Dataset:
┄┄┄┄┄┄┄┄┄┄
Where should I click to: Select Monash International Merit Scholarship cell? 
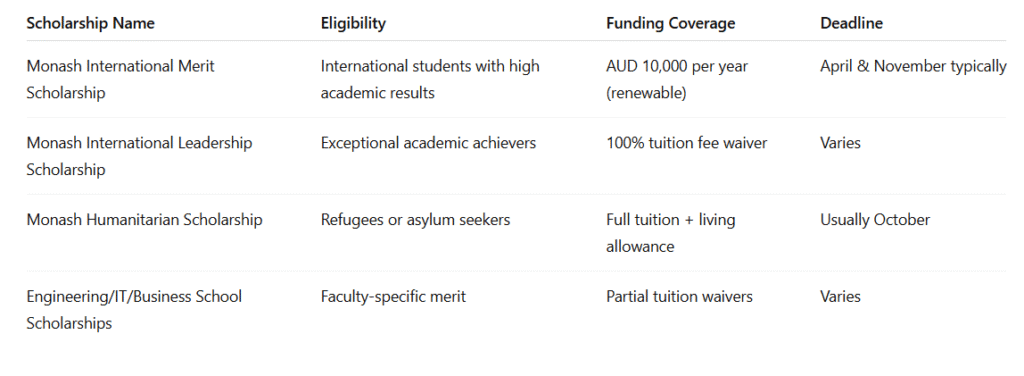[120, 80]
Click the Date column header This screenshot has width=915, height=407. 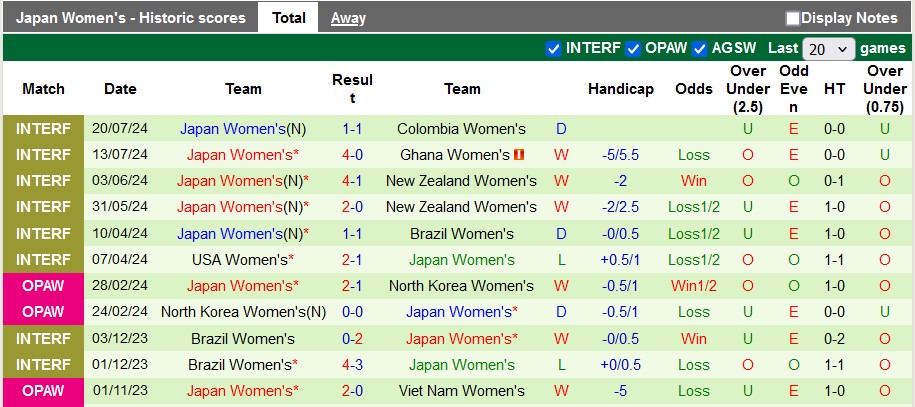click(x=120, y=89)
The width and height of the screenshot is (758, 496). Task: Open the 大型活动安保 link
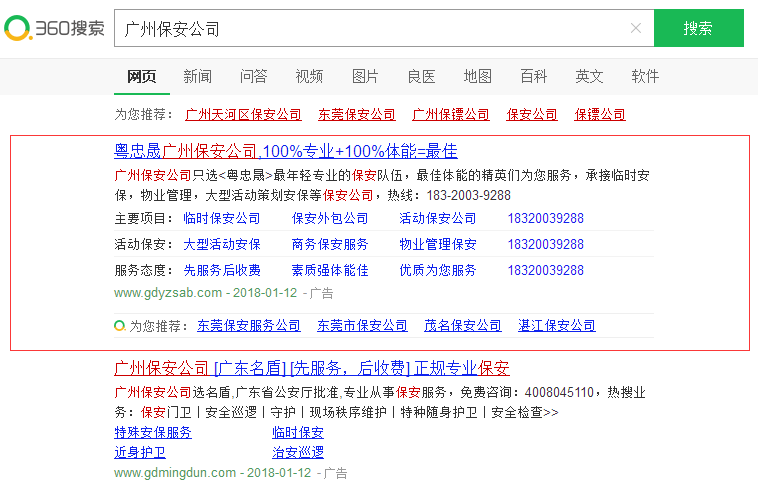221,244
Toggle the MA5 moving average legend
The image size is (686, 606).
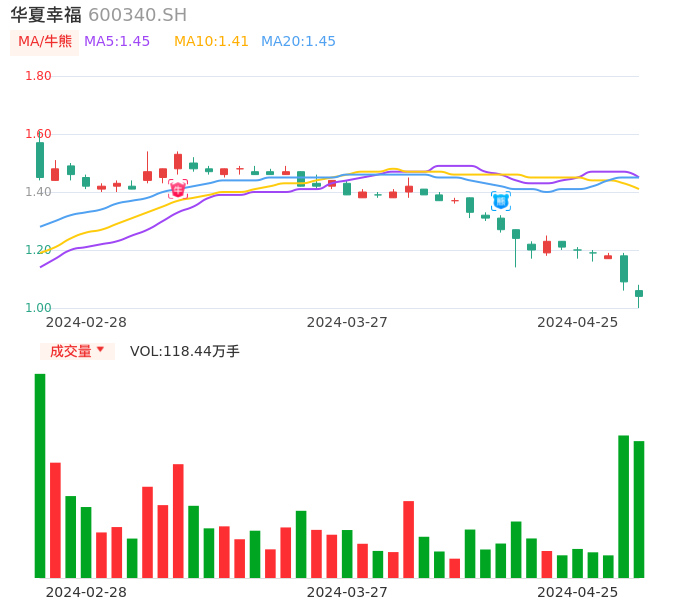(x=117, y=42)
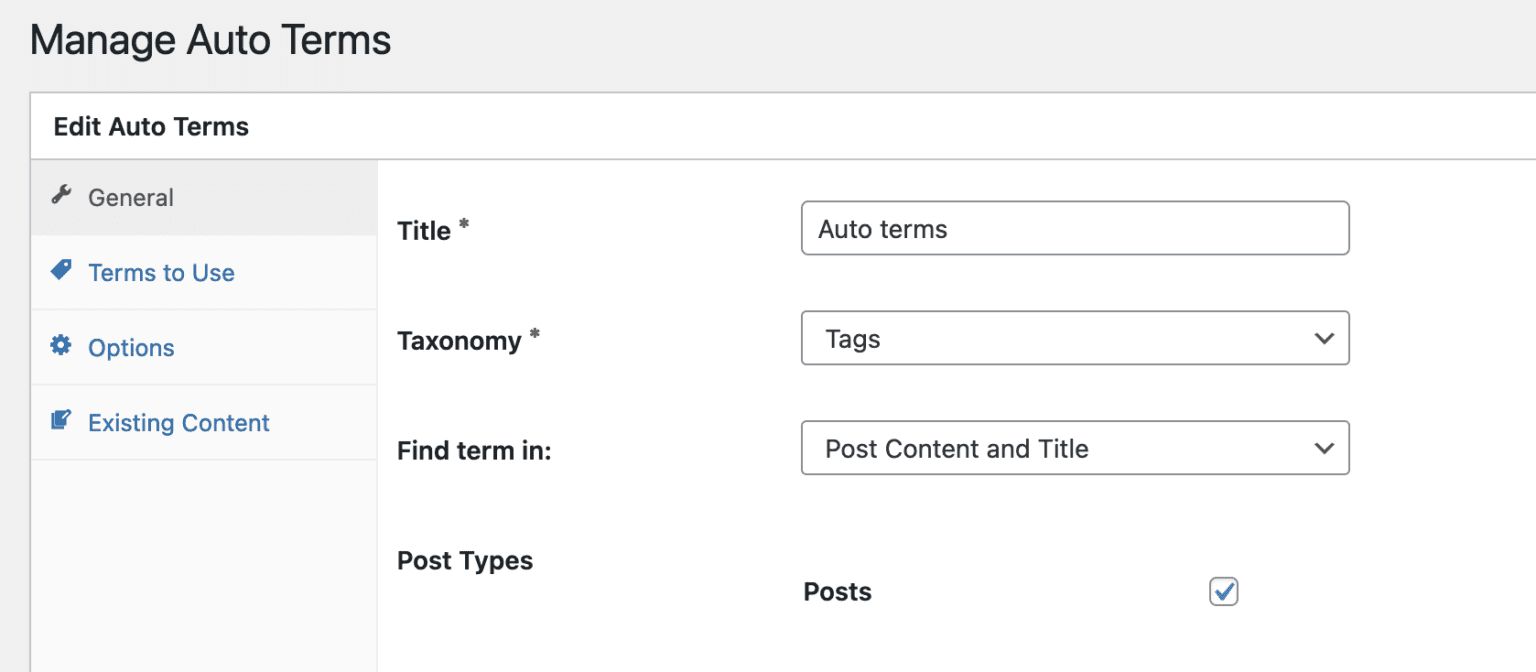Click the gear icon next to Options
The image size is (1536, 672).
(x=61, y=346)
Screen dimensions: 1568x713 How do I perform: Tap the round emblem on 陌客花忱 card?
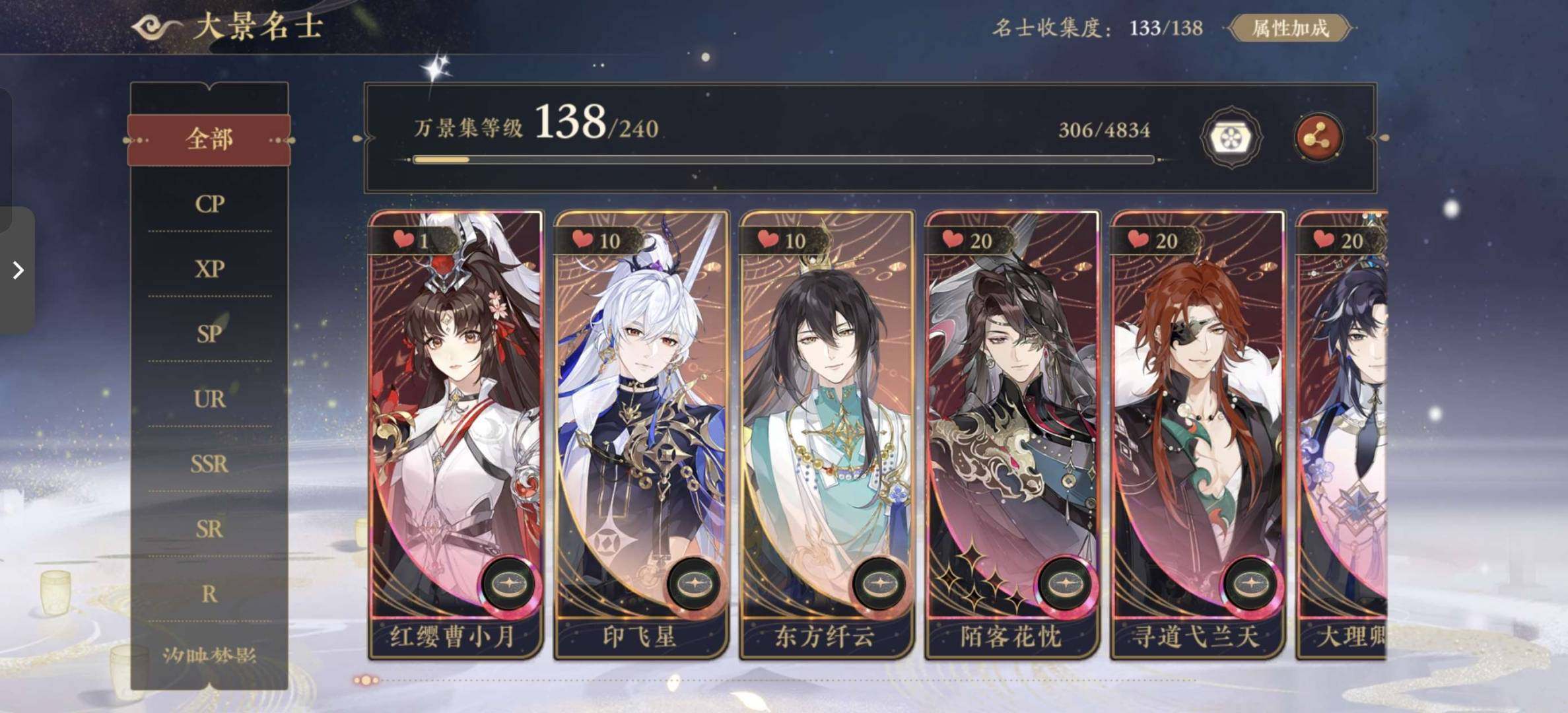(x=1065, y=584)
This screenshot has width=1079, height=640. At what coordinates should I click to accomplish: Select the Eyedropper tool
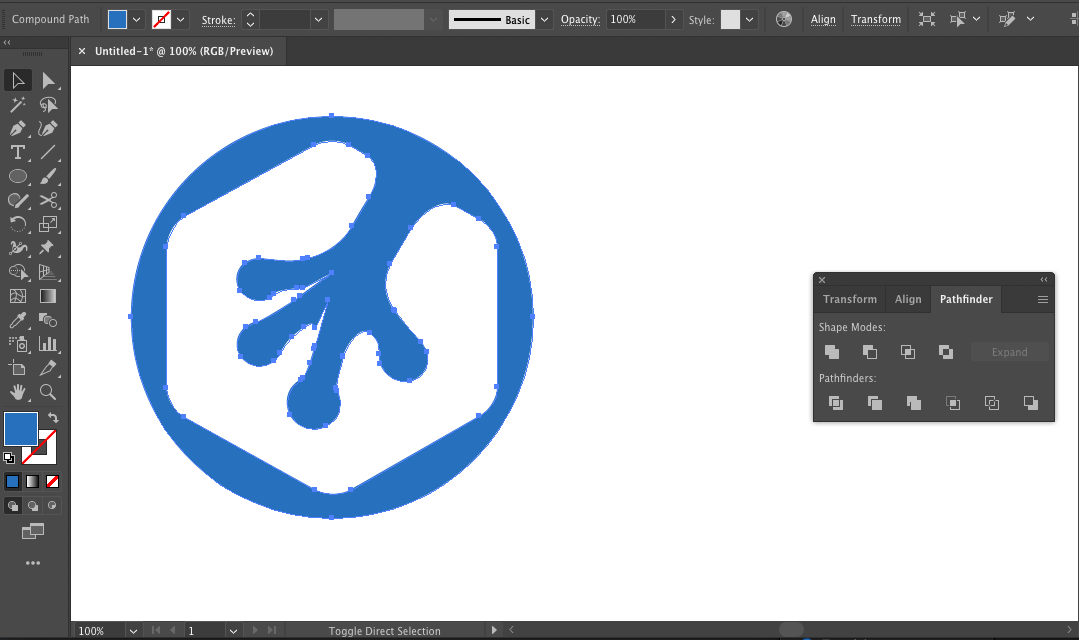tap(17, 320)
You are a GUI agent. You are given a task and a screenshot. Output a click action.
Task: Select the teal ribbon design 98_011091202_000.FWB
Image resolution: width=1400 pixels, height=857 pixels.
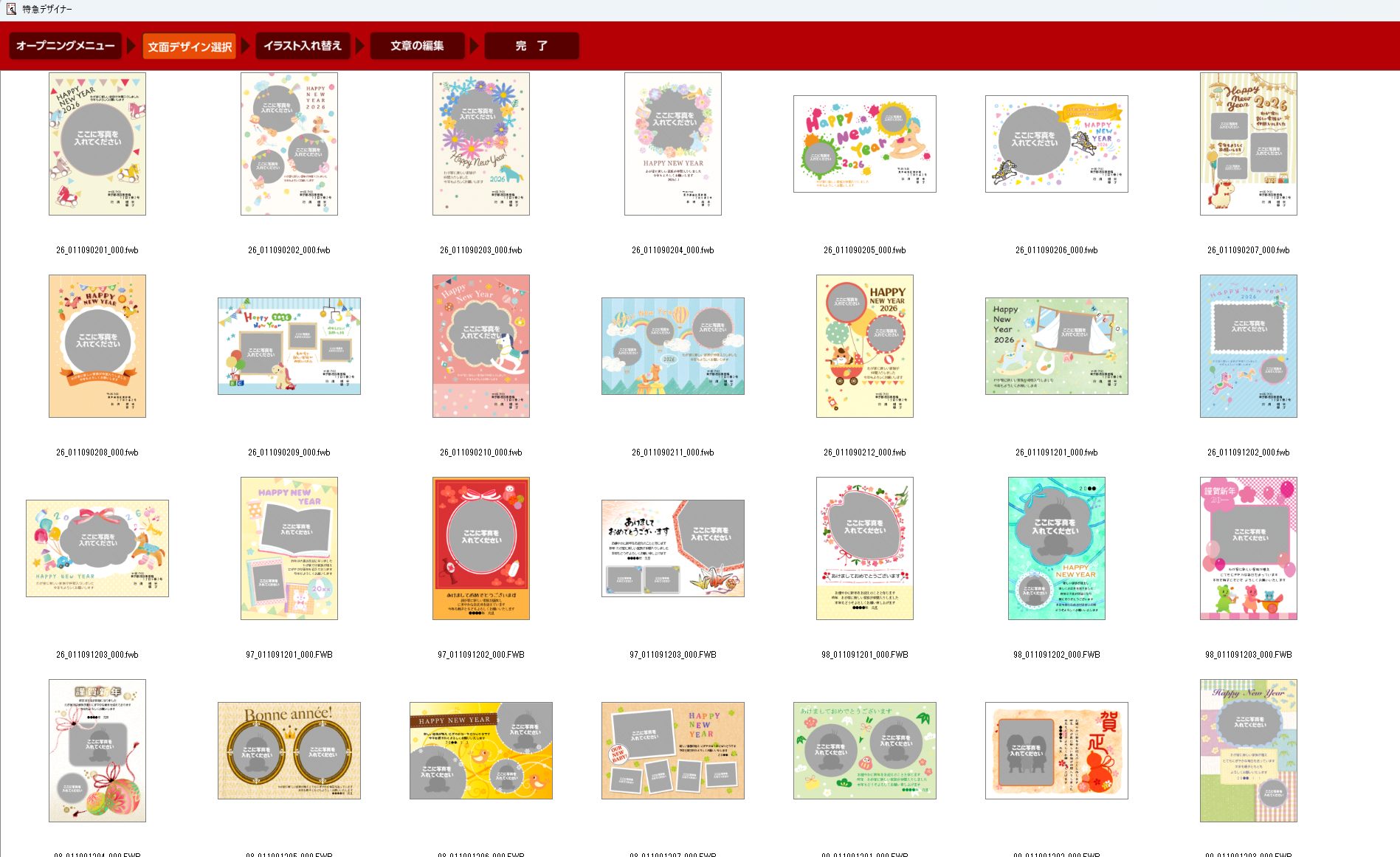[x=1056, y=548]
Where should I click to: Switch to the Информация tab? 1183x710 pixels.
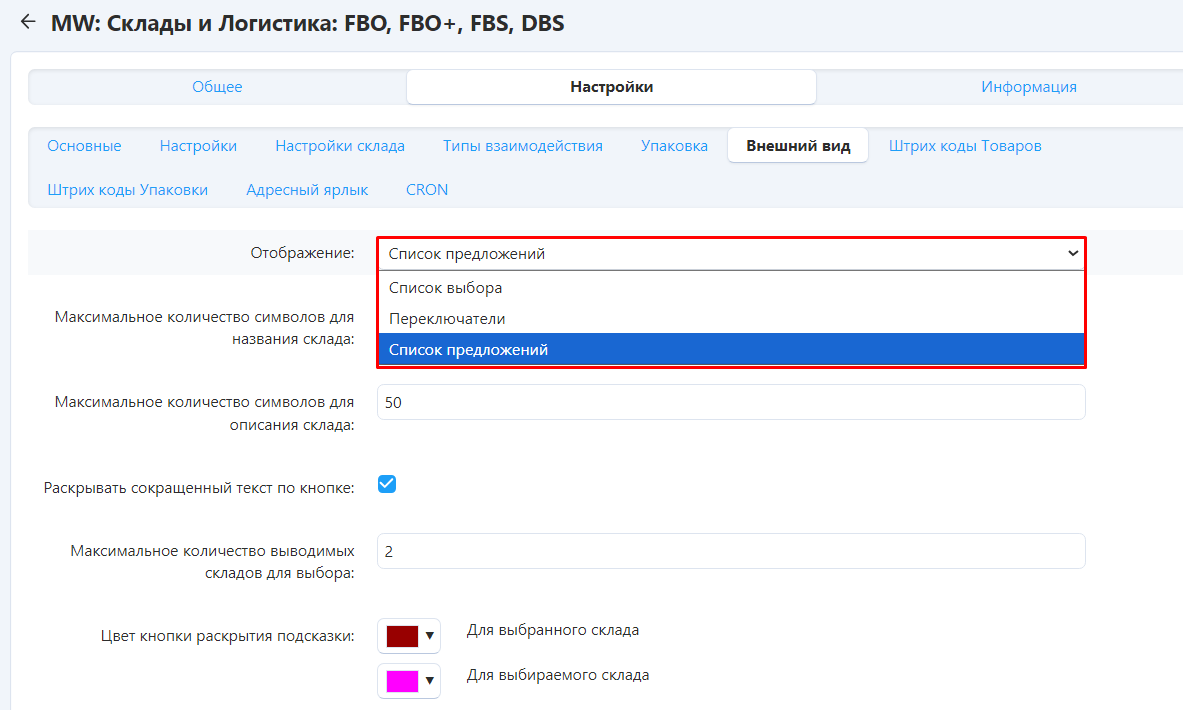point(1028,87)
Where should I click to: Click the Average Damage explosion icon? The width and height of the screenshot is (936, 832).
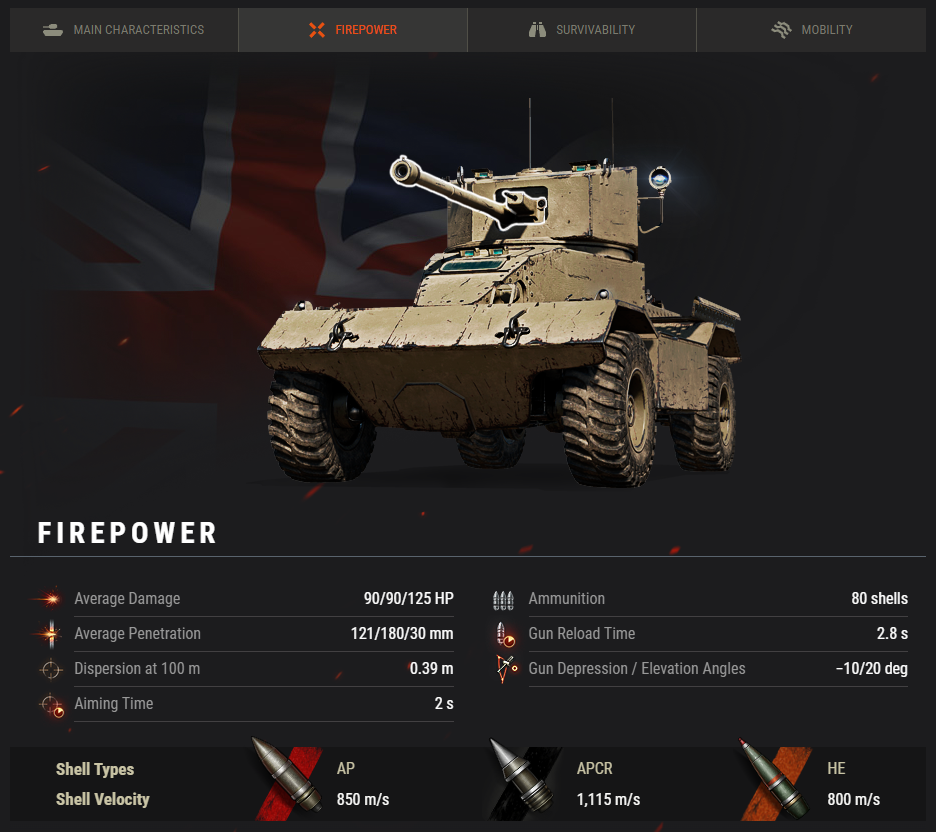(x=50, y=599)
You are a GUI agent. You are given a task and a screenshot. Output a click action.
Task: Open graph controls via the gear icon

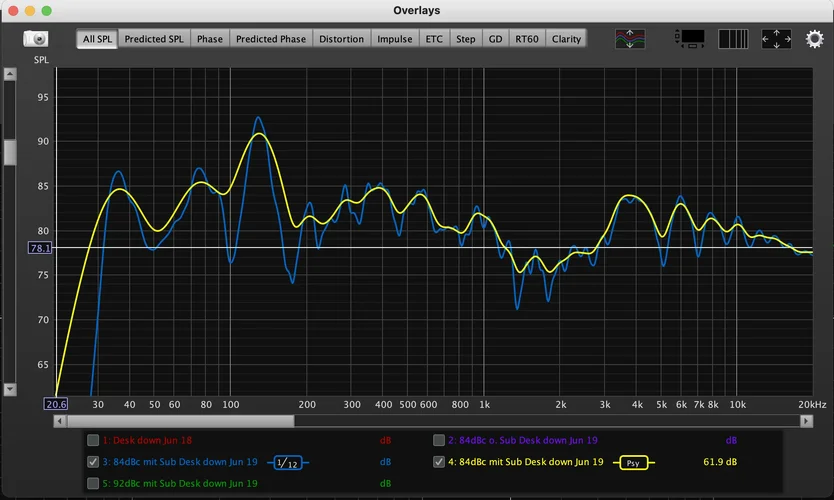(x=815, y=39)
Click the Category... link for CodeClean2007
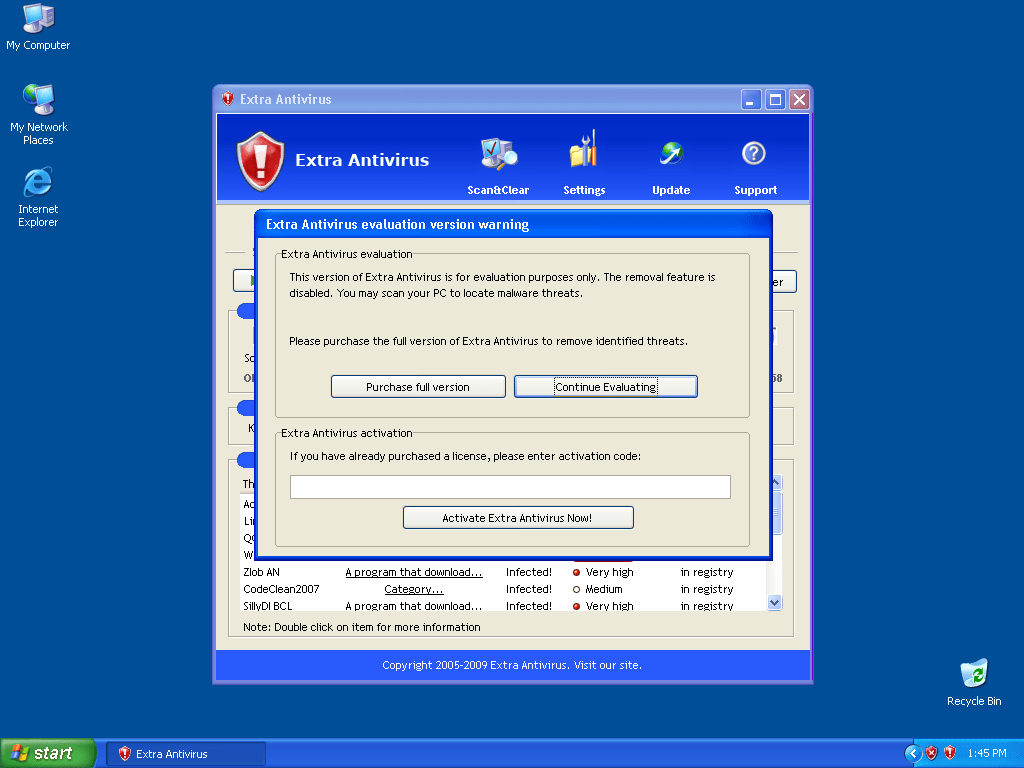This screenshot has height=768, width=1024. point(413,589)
┄┄┄┄┄┄┄┄┄┄
Task item: Please set down only the lines from the one containing "Where should I click to: Click" through the end of the entries, exactly as they stand, both ends included and with no pictures.

Result of this exercise:
Where should I click to: Click the Average Damage explosion icon? The width and height of the screenshot is (936, 832).
(x=50, y=599)
You are a GUI agent. You are given a task and a screenshot. Output a click action.
Task: Open graph controls via the gear icon

(x=815, y=39)
Click the Category... link for CodeClean2007
This screenshot has height=768, width=1024. point(413,589)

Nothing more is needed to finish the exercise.